Si de l'exécution de cette clause usuelle, il pouvait être tiré que le sort ultérieur du cautionnement de M. G. deviendrait indifférent à la force obligatoire de l'engagement de Mme B., il résultait de la mention expresse que ce cautionnement de son associé cogérant devait être donné au moment du prêt et était une condition déterminante de son consentement comme elle le fait valoir et il ne peut qu'être relevé, en outre, que la concomitance des différents actes de l'opération ne lui a pas permis de se convaincre que ledit cautionnement n'avait pas été dûment formalisé par M. G. au profit de la banque qui a laissé cette stipulation inexécutée alors qu'il n'est pas contesté qu'un exemplaire du cautionnement ou du contrat de prêt dans lequel il s'intègre ne lui a pas été donné puisqu'il mentionne lui même n'avoir été établi qu'en double exemplaire.

Compte tenu de l'erreur de Mme B. sur la réalité annoncée de l'engagement d'un cofidéjusseur, que les circonstances évoquées de son association avec M. Jacques G. rendaient ainsi déterminantes de son consentement, le cautionnement doit être annulé en vertu des articles 1110 et suivants anciens du code civil.

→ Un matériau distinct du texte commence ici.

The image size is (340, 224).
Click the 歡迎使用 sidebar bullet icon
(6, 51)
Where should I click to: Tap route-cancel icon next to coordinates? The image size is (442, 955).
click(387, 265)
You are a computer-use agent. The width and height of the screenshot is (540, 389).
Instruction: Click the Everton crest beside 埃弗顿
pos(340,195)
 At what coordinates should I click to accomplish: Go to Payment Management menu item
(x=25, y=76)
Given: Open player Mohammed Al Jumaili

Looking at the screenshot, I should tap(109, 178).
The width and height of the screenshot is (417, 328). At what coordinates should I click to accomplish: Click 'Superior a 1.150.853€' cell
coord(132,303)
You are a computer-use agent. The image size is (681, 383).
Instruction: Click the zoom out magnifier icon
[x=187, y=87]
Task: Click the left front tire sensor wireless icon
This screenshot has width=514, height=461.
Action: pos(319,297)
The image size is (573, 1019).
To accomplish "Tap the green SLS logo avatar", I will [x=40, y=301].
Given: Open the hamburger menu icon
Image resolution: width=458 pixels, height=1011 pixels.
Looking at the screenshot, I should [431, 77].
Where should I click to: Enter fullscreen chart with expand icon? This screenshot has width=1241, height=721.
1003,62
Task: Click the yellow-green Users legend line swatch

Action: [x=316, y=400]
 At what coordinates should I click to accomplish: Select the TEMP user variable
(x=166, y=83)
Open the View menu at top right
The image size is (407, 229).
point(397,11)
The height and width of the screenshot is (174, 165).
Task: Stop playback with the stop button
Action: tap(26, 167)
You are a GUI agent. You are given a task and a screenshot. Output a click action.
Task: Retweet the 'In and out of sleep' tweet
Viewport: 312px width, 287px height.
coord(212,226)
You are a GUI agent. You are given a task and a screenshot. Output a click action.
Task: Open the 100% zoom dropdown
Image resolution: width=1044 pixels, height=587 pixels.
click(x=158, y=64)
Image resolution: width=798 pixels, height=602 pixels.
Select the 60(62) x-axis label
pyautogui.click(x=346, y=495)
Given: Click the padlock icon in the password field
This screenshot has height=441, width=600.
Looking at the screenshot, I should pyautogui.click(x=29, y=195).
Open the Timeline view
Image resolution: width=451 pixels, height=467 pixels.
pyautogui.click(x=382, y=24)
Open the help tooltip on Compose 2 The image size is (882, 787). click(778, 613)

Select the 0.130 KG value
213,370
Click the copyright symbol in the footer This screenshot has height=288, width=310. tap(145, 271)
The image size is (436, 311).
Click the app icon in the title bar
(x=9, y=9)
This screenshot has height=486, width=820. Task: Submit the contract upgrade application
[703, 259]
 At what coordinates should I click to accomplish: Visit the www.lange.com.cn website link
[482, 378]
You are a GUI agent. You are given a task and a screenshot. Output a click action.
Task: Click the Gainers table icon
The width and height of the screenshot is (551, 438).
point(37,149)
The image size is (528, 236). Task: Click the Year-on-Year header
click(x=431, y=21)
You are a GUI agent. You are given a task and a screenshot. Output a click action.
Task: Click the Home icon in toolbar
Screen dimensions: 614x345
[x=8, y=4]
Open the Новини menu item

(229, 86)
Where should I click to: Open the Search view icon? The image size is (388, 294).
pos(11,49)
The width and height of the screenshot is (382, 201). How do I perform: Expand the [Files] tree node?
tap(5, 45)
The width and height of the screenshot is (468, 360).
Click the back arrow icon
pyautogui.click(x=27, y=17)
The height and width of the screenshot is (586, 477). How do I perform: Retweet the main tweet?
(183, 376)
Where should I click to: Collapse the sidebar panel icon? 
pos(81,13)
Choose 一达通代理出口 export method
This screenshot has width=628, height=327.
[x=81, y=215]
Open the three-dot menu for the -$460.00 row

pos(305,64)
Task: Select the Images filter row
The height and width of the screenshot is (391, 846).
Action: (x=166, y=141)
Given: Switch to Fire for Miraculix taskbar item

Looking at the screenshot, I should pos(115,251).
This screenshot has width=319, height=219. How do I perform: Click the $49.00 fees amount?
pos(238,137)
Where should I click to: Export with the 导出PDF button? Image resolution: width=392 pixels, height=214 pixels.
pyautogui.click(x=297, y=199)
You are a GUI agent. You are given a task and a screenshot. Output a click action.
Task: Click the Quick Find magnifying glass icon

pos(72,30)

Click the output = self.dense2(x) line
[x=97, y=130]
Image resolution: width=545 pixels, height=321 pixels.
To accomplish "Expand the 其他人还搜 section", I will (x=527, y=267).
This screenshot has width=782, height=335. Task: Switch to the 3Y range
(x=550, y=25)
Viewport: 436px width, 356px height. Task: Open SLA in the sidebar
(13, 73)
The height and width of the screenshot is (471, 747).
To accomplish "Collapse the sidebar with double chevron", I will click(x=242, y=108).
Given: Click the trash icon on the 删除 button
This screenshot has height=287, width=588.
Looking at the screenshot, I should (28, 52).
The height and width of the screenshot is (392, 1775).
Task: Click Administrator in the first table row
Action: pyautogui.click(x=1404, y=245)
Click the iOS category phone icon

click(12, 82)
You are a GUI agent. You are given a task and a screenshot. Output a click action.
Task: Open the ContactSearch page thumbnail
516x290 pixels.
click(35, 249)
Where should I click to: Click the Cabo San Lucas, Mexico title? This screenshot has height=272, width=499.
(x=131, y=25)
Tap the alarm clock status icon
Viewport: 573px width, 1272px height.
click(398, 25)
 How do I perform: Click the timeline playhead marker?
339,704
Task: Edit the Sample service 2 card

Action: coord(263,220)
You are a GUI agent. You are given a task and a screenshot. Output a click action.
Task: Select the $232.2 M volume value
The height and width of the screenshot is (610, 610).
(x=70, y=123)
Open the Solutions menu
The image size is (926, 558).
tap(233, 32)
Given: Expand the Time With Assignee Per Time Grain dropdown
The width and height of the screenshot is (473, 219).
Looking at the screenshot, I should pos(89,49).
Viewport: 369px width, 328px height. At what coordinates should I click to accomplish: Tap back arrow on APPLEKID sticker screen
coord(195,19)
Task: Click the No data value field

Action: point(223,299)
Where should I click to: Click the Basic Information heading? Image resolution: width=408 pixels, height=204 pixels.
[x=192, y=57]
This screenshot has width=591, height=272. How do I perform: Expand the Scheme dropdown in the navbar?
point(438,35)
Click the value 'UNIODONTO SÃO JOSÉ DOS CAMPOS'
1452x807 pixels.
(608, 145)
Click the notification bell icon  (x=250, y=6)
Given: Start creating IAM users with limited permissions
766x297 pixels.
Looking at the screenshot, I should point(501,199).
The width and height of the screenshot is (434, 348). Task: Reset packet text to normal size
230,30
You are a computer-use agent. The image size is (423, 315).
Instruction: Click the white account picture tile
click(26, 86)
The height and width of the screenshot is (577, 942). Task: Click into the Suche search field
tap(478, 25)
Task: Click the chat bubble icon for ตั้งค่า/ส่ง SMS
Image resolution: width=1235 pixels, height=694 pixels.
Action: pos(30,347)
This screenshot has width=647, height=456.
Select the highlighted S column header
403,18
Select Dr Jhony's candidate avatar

En conséquence, il y a lieu d'infirmer le jugement entrepris en toutes ses dispositions, de déclarer nul le cautionnement litigieux, de débouter le CIC de toutes ses demandes, de le condamner aux dépens ainsi qu'à payer à M. Maud B. la somme de 3 000 euros en application de l'article 700 du code de procédure civile.


PAR CES MOTIFS

Infirme le jugement entrepris en toutes ses dispositions ;

et statuant à nouveau,

Déclare nul le cautionnement consenti par Mme Maud B. au profit de la société Crédit Industriel et Commercial le 24 juillet 2012 ;

Déboute la société Crédit Industriel et Commercial de toutes ses demandes ;

Condamne le Crédit Industriel et Commercial à payer à Mme Maud B. la somme de 3 000 euros en application de l'article 700 du code de procédure civile ;

Condamne le Crédit Industriel et Commercial aux entiers dépens de première instance d'appel.